Lister comes up trumps following rigorous CQC inspection

Following a routine, unannounced inspection of the Lister by a team from the Care Quality Commission (CQC) over two days in early September 2013, the hospital was deemed to be meeting the following six essential standards of quality and safety:

  • Respecting and involving people who use services;
  • Consent to care and treatment;
  • Care and welfare of people who use services;
  • Staffing;
  • Supporting workers;
  • Assessing and monitoring the quality of service provision.

During the CQC team’s visit, they looked at the personal care or treatment records of people who used the Lister’s elderly care, surgical and stroke services. They also observed how people were being cared for and talked with those using services at the hospital during their visit – including carers and family members. The team, who were accompanied by their own specialist advisor, also reviewed information requested and provided by the Trust, as well as by other authorities.

Reflecting on the visit’s outcome, the Trust’s chief executive, Nick Carver, said:
“Although our recent visit from the CQC was not one of the new style inspections being led by the new Chief Inspector of Hospitals, Professor Sir Mike Richards, it was by far the most rigorous and stretching inspection that we have ever experienced, the result was very gratifying. The inspection team visited two of our elderly care and three surgical wards, as well as the stroke unit, at the Lister.
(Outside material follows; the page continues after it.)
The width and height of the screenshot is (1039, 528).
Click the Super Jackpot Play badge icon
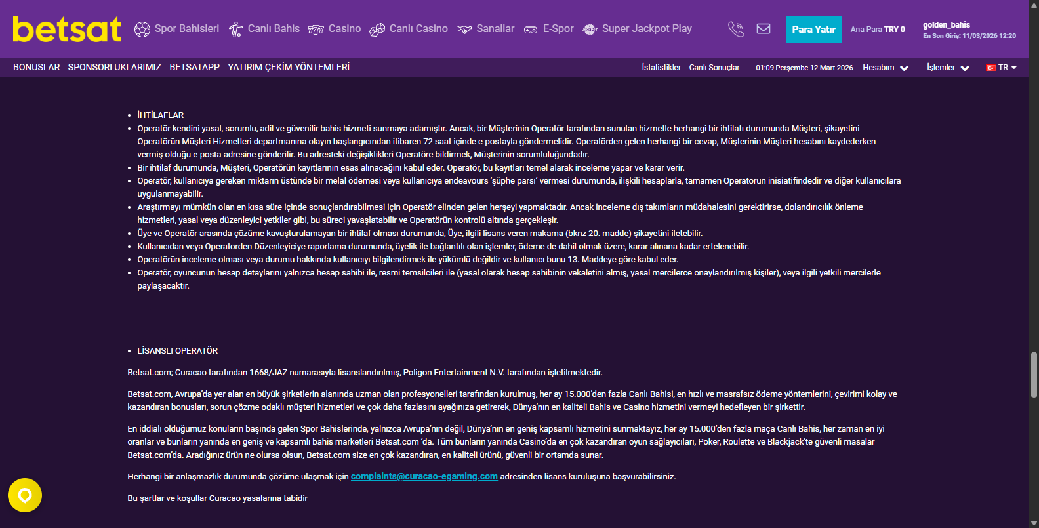[590, 30]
“The inspectors’ overall finding is that people were very happy with the quality of care provided at the Lister; they also spoke very highly of our staff, which was great to hear. We were also delighted to see that the inspection team recognised our strong focus on providing good patient experience, with people saying they felt involved and respected. They also said that our staff gained their consent before carrying out care and treatment.
“We were also really pleased to see that inspectors rated our governance arrangements highly, especially our very active approach in dealing with areas needing improvement. This is something that will be used to good effect in tackling the limited number of matters the team identified where further improvement could be made, including around documenting consent in patients’ records and making sure that all our staff have a regular appraisal.”

The Trust’s director of nursing, Angela Thompson, said:
“Whilst recognising the challenge the Trust faces in terms of staffing levels, I was pleased to see that the inspectors saw that we had effective systems in place to ensure adequate staffing – especially for nursing staff on our wards. They also said our patients were assessed and their care was reviewed regularly to ensure their safety and welfare.
“Having worked hard at developing an open culture over recent years, where our staff feel confident in reporting incidents of all types, it was really gratifying that the inspectors recognised this was the case. They also said that learning was shared across the Trust to ensure continuous improvement in patient care.”

A detailed copy of the inspectors’ report on the Lister can be found on the Care Quality Commission’s website.